The Bello TRO enjoined the Securities and Exchange Commission from submitting its long-awaited fact-finding report about those allegedly involved in stock manipulation and insider trading to the Department of Justice. How can this be? Justice Bello's own colleagues in the 14th Division of the Court of Appeals, Associate Justice Delilah Vidallon-Magtolis and Mercedes Gozo-Dadole (whose reputations in legal circles are impeccable), gave Bello a piece of their mind in a memorandum they sent to him.
The opening paragraph of the memo asserted that "there is no justifiable reason for the issuance of an injunction." According to the same memo, "no copy of any judgment order or resolution which is the subject of the petition is attached thereto" -- in short, the two lady Justices pointed out that what were attached to the petition were only "photocopies of news clippings and an unsigned report which is not authenticated."
Can photocopies of news items and an unauthorized report be the bases of a TRO or writ of preliminary injunction? I recall that not too long ago a Manila Regional Trial Court judge was penalized by the Supreme Court for outrightly dismissing a dollar-salting case against the former First Lady, Mrs. Imelda R. Marcos, on the basis of a news item alleging that the Central Bank had already scrapped its rules and regulations on the remittance of dollars outside the country.

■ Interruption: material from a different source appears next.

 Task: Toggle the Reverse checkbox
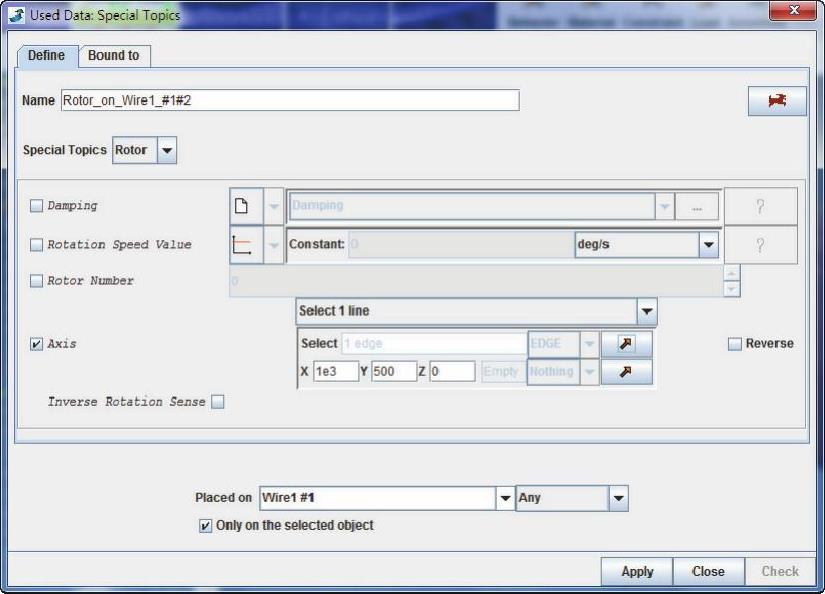(x=735, y=344)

What's interesting about the current case is that the Chair of the Court of Appeals 14th Division is Justice Vidallon-Magtolis, while Justice Bello is only a member of the Division. Since obviously Chairperson Vidallon-Magtolis didn't do it (and in fact issued a memo critical of it), Justice Bello apparently issued the TRO by himself -- and, as it develops, over the objections of the Division's chairperson and its other member, Justice Gozo-Dadole. Given this background, what compelling reasons moved Bello to quickly issue that controversial TRO?

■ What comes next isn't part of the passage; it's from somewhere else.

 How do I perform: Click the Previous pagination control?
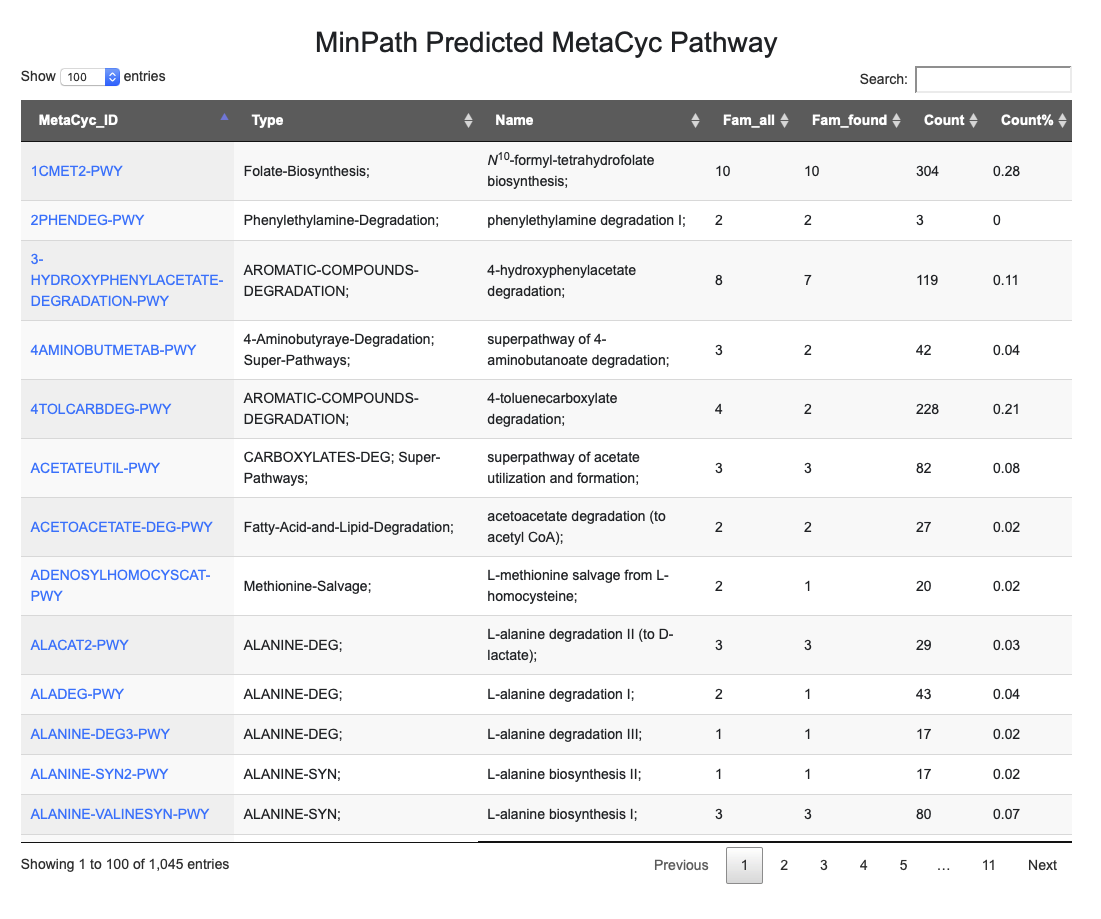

This writer has time and again assailed the unfortunate propensity of the judiciary to issue TROs for a variety of weird reasons. The general impression in the legal and business community is that the indiscriminate issuance of TROs is a lucrative source of revenue for some trigger-happy members of the judiciary. After all, did not Erap himself, during his campaign for the presidency, angrily condemn "hoodlums in robes"?

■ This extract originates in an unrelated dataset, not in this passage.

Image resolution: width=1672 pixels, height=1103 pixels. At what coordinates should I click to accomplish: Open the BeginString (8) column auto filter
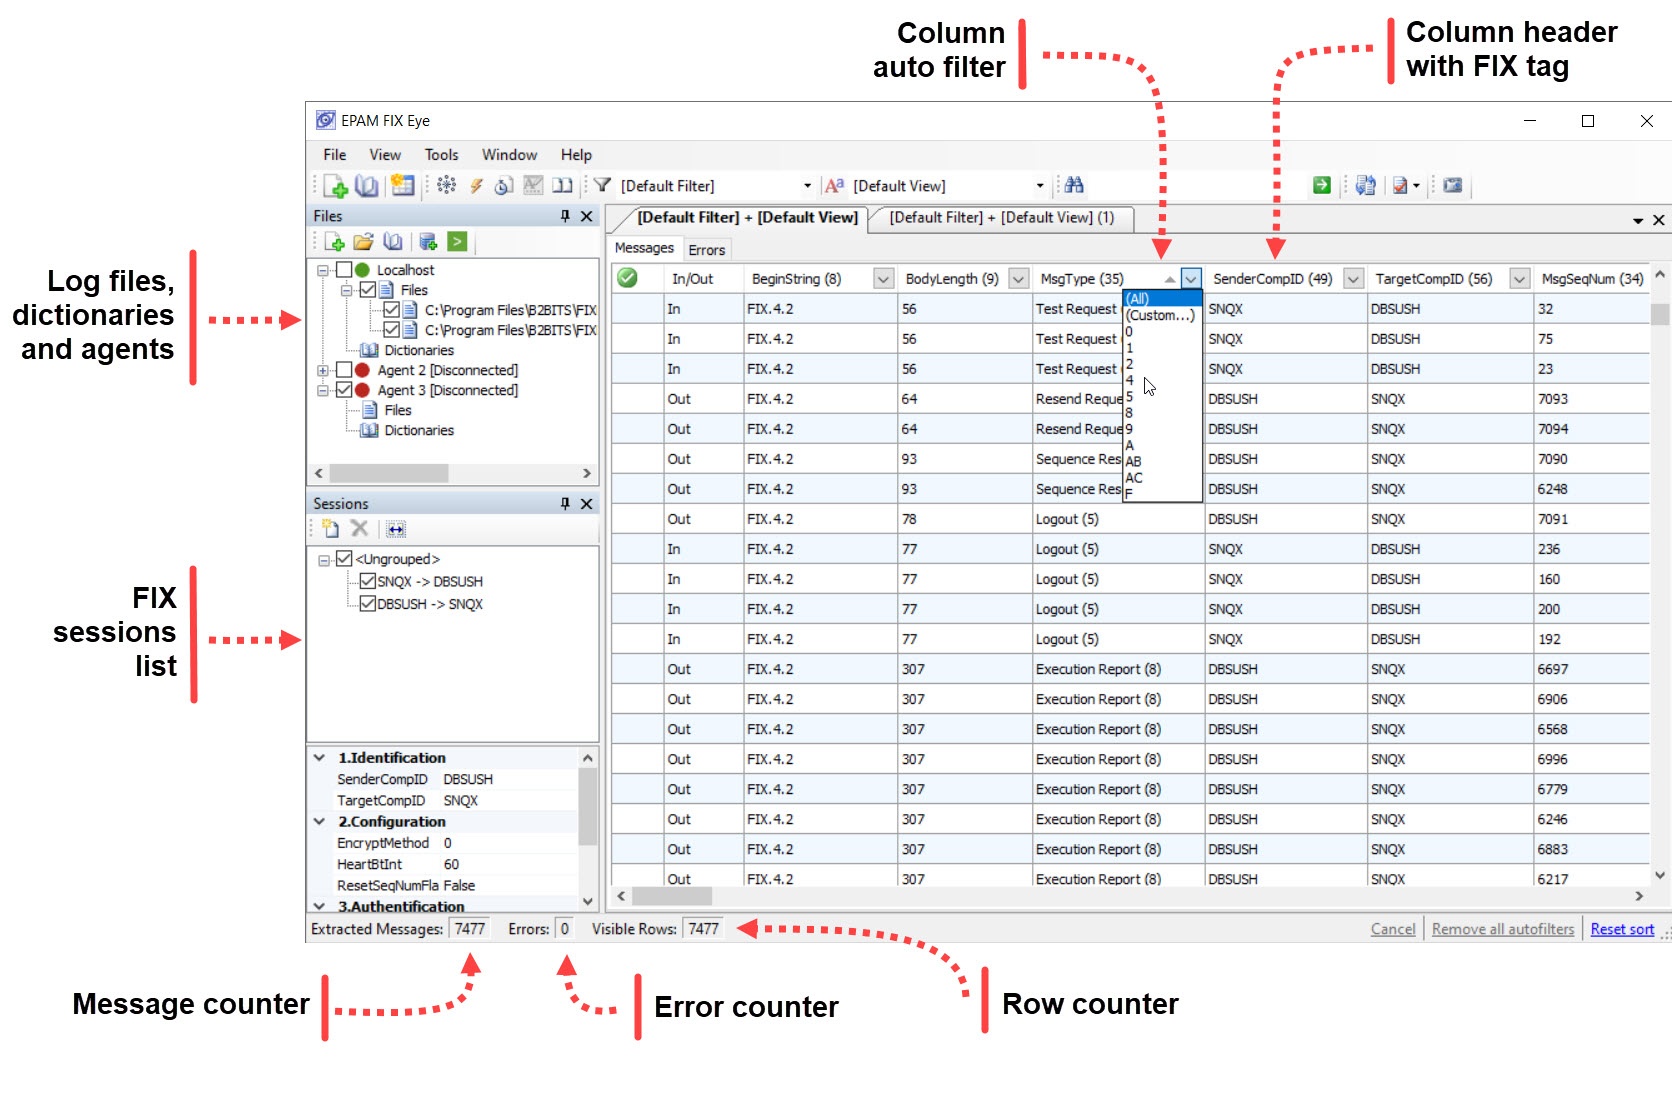(883, 279)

The Supreme Court, if such a negative perception did not exist, would not have prescribed strict guidelines for the proper issuance of TROs. In acting in this manner, the High Tribunal reacted to complaints from various sectors, specially the business community, which scored the issuance of TROs willy-nilly, particularly to block important public works projects financed by foreign lending institutions. (No wonder foreign funding has been drying up).
One politician who secured a TRO last January, for example, went around saying that he had spent P2 million -- although he did not identify the person or persons who had benefited from his largesse. Anyway, this TRO of the lower court was subsequently reversed by the Supreme Court.
I'm not saying that this applies to the recent injunction. Just giving an example of what happens when justice goes astray.